4. Exploring Language Technologies for Autonomous Network Configuration (Angela)
- Core Idea: Treat network management commands as a specialized language that language models (e.g., BERT) can interpret to understand an administrator's intent.
- Context: Reasoning LLMs (like BERT) are good at understanding language in context.
- Problem: Can LLMs autonomously interpret the intent behind network commands for configuration?
- Related Work: Mentioned several academic papers using LLMs (including GPT-4) for P4 device configuration, synthesizing configurations, and general network configuration management. Highlighted that some research shows GPT-4 performing poorly without specific fine-tuning for this context.
- IETF/IRTF Context: Referenced a previous site meeting on large models for networking and the
draft-ietf-nmop-assisted-nm-framework. - Open Questions:
- How to build an NLP pipeline where high-level policies/intents (natural language) are input and configuration commands are the output.

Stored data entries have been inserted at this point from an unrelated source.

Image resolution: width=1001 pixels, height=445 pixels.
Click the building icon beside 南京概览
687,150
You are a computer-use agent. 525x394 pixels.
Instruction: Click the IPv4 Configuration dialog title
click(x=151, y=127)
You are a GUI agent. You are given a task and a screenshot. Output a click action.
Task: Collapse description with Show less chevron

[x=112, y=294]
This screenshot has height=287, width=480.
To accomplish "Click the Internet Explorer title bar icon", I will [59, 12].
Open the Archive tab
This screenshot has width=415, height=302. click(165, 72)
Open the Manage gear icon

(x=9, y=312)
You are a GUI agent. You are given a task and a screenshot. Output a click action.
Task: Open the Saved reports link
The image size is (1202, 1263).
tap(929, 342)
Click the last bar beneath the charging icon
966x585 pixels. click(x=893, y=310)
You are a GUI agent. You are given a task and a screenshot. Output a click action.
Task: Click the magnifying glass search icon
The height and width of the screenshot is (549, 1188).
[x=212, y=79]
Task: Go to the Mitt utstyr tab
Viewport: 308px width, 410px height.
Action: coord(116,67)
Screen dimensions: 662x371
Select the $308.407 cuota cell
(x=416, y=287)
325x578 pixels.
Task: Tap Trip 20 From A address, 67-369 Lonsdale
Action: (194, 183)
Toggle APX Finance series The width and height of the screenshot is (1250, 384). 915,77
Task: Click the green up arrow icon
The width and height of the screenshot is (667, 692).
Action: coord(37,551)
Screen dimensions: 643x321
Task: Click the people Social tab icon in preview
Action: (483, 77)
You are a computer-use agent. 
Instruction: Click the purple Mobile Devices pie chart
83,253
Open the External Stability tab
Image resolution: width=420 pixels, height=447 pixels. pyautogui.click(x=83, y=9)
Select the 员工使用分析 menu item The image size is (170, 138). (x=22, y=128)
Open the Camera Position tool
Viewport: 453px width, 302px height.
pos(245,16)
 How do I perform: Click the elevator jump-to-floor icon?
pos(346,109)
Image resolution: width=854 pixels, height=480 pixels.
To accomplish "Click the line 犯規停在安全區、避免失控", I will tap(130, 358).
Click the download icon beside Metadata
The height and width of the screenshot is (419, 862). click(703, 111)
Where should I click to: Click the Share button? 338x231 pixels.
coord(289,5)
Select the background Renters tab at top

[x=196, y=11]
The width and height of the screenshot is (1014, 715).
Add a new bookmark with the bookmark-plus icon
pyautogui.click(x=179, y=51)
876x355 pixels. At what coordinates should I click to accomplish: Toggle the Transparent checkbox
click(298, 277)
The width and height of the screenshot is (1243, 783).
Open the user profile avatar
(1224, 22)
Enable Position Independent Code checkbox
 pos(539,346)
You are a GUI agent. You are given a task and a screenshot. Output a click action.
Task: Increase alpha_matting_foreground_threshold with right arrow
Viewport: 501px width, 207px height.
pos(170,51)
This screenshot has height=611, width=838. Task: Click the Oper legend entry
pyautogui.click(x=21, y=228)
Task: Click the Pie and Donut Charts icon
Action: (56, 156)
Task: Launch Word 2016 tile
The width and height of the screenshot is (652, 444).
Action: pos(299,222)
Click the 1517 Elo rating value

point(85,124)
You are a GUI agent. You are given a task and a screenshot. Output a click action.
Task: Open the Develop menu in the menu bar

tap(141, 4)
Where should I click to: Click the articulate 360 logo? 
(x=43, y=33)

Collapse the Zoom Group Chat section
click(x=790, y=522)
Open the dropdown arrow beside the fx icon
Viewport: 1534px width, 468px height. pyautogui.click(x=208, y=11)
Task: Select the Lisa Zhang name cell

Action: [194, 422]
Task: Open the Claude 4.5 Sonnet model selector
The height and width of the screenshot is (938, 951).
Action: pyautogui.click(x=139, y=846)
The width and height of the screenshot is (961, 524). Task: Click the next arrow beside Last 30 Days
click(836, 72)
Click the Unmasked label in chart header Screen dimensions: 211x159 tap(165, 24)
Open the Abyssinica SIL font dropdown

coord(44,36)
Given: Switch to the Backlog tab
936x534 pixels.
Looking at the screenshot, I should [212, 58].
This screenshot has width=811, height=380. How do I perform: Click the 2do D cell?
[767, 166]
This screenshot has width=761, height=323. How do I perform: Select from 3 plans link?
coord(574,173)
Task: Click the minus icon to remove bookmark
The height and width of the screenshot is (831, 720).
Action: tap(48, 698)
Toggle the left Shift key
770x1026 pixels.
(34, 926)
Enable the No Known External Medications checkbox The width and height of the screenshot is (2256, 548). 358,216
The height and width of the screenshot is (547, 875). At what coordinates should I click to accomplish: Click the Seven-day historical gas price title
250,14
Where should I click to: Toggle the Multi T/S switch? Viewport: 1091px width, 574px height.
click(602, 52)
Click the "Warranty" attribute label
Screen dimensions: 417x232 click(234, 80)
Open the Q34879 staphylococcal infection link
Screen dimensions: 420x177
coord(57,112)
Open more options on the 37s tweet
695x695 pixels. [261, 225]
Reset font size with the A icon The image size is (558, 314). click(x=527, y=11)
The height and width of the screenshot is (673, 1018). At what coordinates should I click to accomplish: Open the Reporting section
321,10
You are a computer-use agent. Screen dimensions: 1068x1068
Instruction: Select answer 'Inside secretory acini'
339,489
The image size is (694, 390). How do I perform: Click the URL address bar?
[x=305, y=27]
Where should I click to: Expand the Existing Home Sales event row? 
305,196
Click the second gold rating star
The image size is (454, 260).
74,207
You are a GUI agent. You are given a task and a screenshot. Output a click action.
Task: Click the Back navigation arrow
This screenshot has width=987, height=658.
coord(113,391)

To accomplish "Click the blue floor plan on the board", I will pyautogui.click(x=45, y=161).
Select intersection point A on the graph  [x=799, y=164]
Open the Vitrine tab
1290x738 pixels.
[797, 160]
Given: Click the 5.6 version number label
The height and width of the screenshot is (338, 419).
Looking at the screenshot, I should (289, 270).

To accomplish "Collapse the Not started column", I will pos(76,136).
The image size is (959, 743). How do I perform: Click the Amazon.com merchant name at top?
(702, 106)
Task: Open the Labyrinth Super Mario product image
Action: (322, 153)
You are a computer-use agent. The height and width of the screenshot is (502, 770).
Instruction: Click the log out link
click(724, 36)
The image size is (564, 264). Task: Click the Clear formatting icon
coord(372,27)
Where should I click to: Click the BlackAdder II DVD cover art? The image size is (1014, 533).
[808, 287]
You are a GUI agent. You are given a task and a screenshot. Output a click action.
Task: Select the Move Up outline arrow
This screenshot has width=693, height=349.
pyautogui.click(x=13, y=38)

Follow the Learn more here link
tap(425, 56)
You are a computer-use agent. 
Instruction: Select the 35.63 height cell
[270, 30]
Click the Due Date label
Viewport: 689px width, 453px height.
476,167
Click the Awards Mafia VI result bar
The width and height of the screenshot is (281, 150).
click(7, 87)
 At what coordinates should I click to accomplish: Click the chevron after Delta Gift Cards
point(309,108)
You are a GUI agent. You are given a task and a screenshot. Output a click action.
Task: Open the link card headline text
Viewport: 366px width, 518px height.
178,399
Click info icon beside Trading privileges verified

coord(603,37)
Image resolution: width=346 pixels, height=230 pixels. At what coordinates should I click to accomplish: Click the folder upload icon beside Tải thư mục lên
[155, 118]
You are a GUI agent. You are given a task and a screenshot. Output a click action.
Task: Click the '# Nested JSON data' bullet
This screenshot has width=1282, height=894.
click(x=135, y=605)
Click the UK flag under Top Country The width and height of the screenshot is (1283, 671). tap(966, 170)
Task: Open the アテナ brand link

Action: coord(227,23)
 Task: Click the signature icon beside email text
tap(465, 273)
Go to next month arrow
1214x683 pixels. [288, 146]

- Alternatively, how to modify an NLP pipeline to directly process network configuration commands as a "special type of language," rather than natural language input/output.
- What's the most useful approach for NMRG: creating custom LLMs or fine-tuning existing ones?
- Discussion:
- LLM Validation: Questioned how the referenced papers validate their LLMs for network configuration, specifically regarding benchmarks and dataset scale. Angela noted they created their own specific benchmarks, and a key challenge is acquiring an adequate corpus of network comments/configurations.
- Adapting BERT: BERT (or similar foundational models) cannot be used directly but would require adaptation and fine-tuning for the specific domain of network management. This adaptation itself could be a valuable research contribution.
Decisions and Action Items
- Jungen:
- Update
draft-irtf-nmrg-ai-deployto include Agentic AI concepts and distributed deployment methods. - Submit a new internet draft with the title "Motivation and Problem Statement for Agentic AI in Network Management." (Call for collaboration on this draft).
- Update
- Shinu: Take note of the chat questions and comments regarding MCP and respond on the mailing list.
- Angela: Continue investigating the adaptation of LLMs for network configuration, considering the need for domain-specific corpora and benchmarks.
- All Presenters & Participants: Continue discussions on the NMRG mailing list for complex technical topics and open questions (e.g., security of Agentic AI, automation vs. autonomy distinctions, MCP integration challenges).
Next Steps
- Further research and discussion within NMRG on Agentic AI and its implications for network management, including architectural models, security, and interoperability.
- Exploration of the Model Context Protocol (MCP) as a means for network exposure, agent-to-agent communication, and interface configuration.
- Investigation into adapting and fine-tuning large language models (LLMs) for understanding and generating network configuration, including the development of relevant datasets and benchmarks.
- The co-chairs will publish the meeting notes on the IRTF data tracker.
- The community looks forward to continuing these discussions at future IETF/IRTF meetings (in-person in Montreal or online).